The government had paid Rs 117.42 billion as the principal and interest of public debt in the last fiscal year (FY 2021/22). Of this amount, Rs 72.80 billion was paid as the principal amount and Rs 44.61 billion as interest. A penalty of Rs 41 million was also paid for non-payment of principal and interest within the deadline.
Public debt is justified if it contributes positively to the expansion of the size of the country’s GDP. Currently, the government is struggling to meet the current expenses due to a decline in revenue collection.
When the government prepares the budget, it sets the target for revenue collection, foreign aid, internal and external debt.
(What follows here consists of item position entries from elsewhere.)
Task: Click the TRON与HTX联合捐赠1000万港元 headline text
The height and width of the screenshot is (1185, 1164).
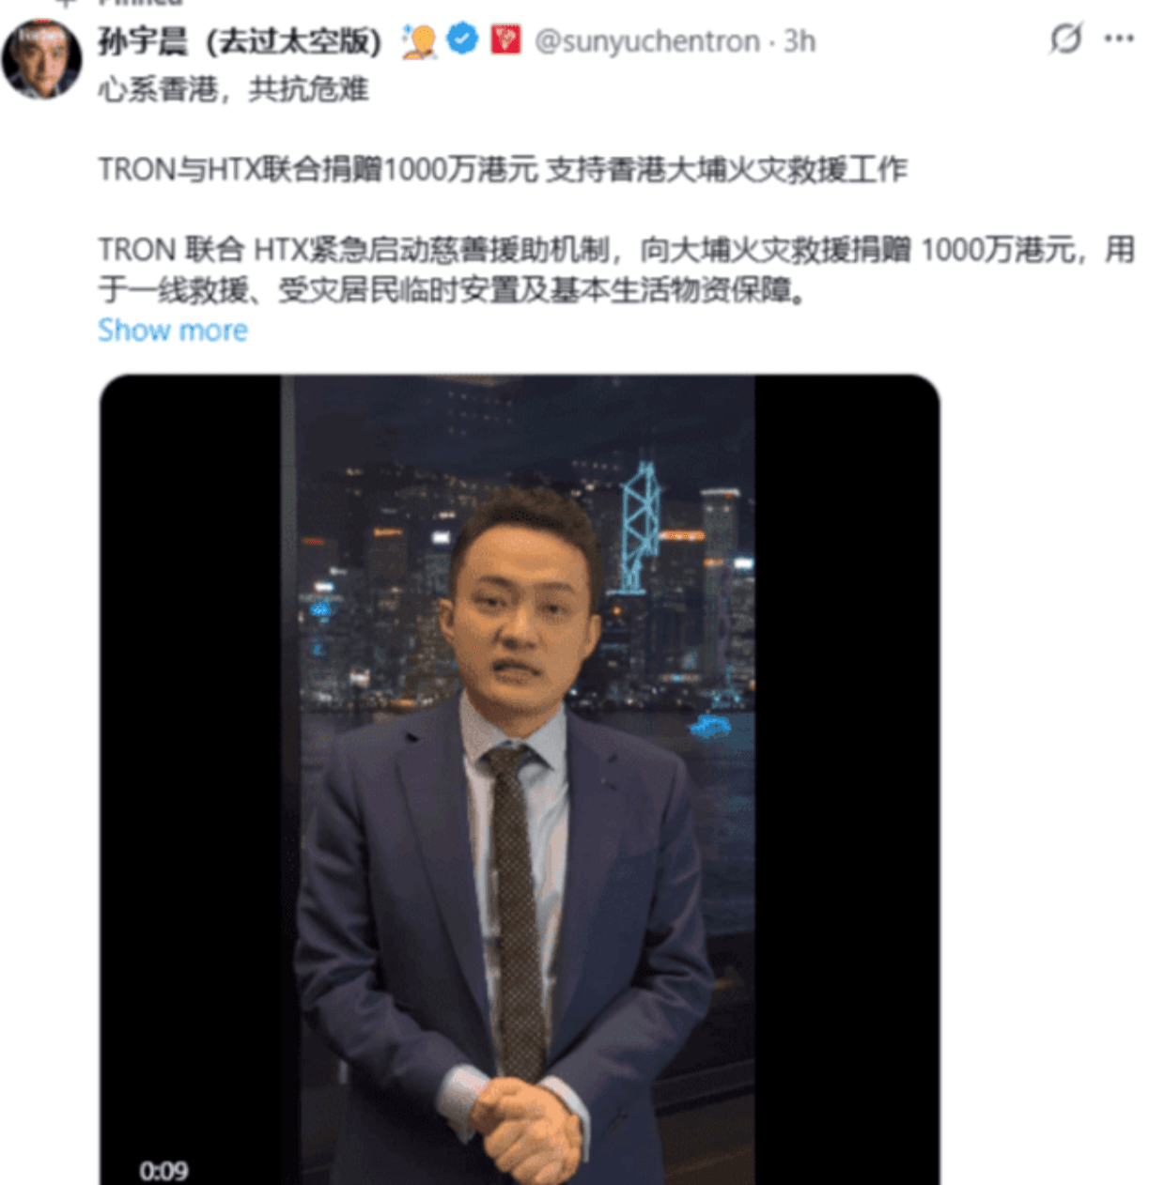Action: 318,170

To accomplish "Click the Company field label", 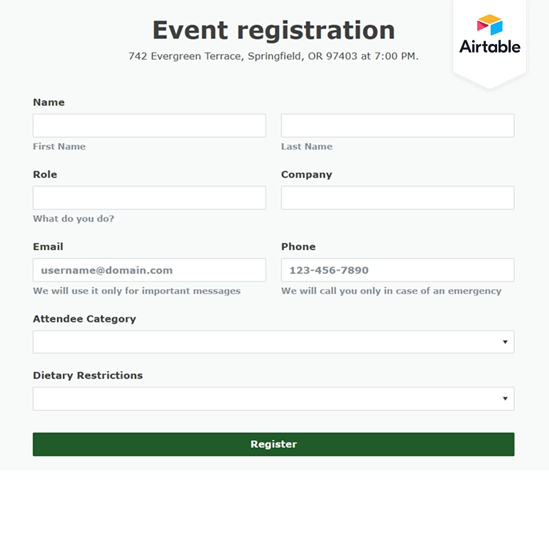I will pyautogui.click(x=306, y=175).
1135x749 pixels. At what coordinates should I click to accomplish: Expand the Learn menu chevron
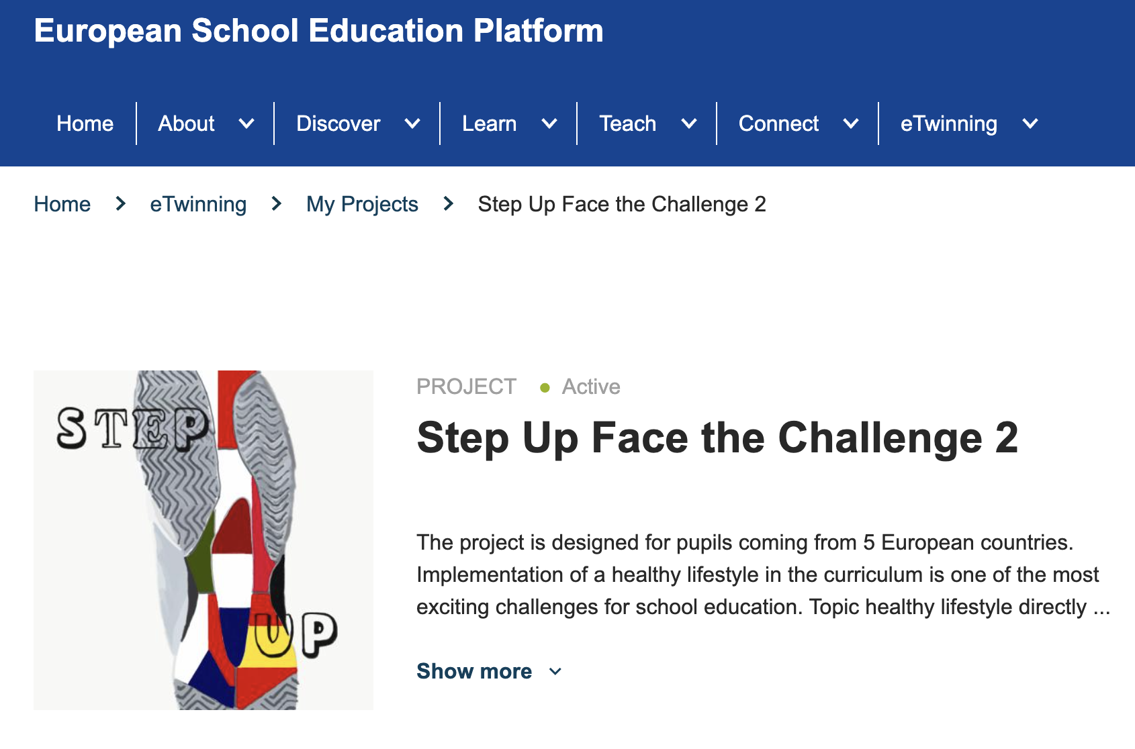point(549,123)
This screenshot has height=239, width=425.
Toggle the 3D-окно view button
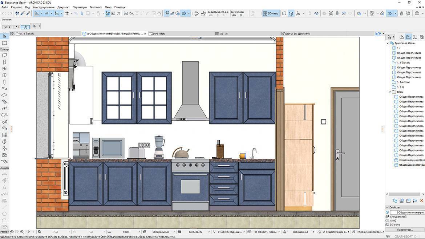click(x=271, y=13)
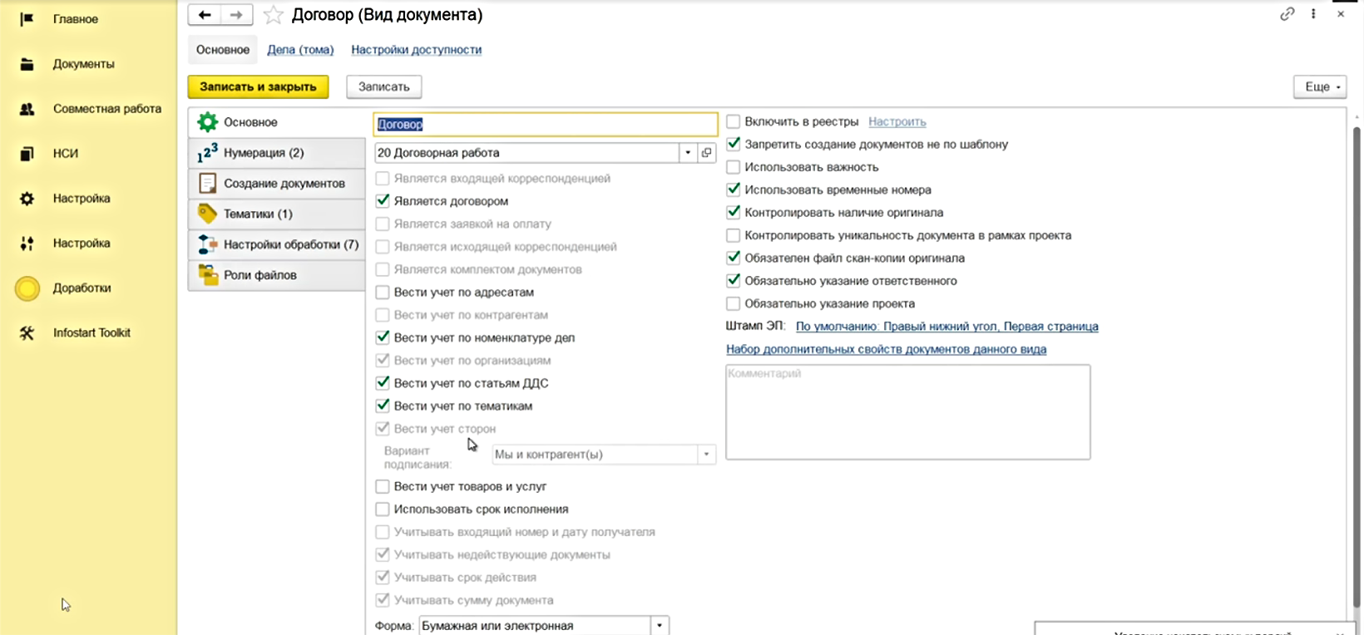Click the open-form icon beside Договорная работа
Viewport: 1364px width, 635px height.
click(x=706, y=153)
The estimated budget for the repayment of loan and interest is also allocated.
When the government prepared the budget for the current fiscal year, it had set a target of collecting 69.13 percent revenue in addition to raising 14.27 percent domestic debt, 13.50 percent foreign loan and receiving 3 percent foreign grant. This shows that 27.77 percent of the total budget of the government is internal and external debt. Through the half-yearly review, the government has revised the estimates and downsized the budget to Rs 1.55 trillion for the current year. It is estimated that Rs 1.341 trillion will be spent from revenue and internal debt, Rs 38.4583 billion from foreign grants and Rs 0.17 trillion towards foreign loans.
The government raises internal debt through Nepal Rastra Bank (NRB), while external debt is taken from foreign agencies. The government raises loans through NRB using various instruments. NRB raises internal loans through development bonds, savings bonds and treasury bills. The government has to buy bonds at high interest rates. Because the interest rate of the bank is expensive, it is compelled to fix a high interest rate because it will not be sold unless it is issued at a high price. The government has been taking loans from foreign agencies at subsidized rates. External loans have a maturity period from 12 to 40 years. Interest on foreign loans ranges from a minimum of 0.75 percent to a maximum of 3 percent. Nepal may not get concessional loans if it is upgraded from a least developed country. Then a situation may arise where high interest has to be paid.
Nepal has taken huge loans from the International Monetary Fund, World Bank, Asian Development Bank and other agencies. Similarly, it has taken loans from Japan International Cooperation Agency (JICA), EXIM Bank’s Line of Credit-India, EXIM Bank of China, International Fund for Agricultural Development (IFAD), OPEC Fund for International Development (OFID), European Investment Bank (EIB), EXIM Bank Korea, Saudi funds and others. The government has the facility to pay its debt in US Dollar, Japanese Yen, Euro, Pound Sterling and Chinese Yen, which are recognized as Special Drawing Rights by the International Monetary Fund (IMF).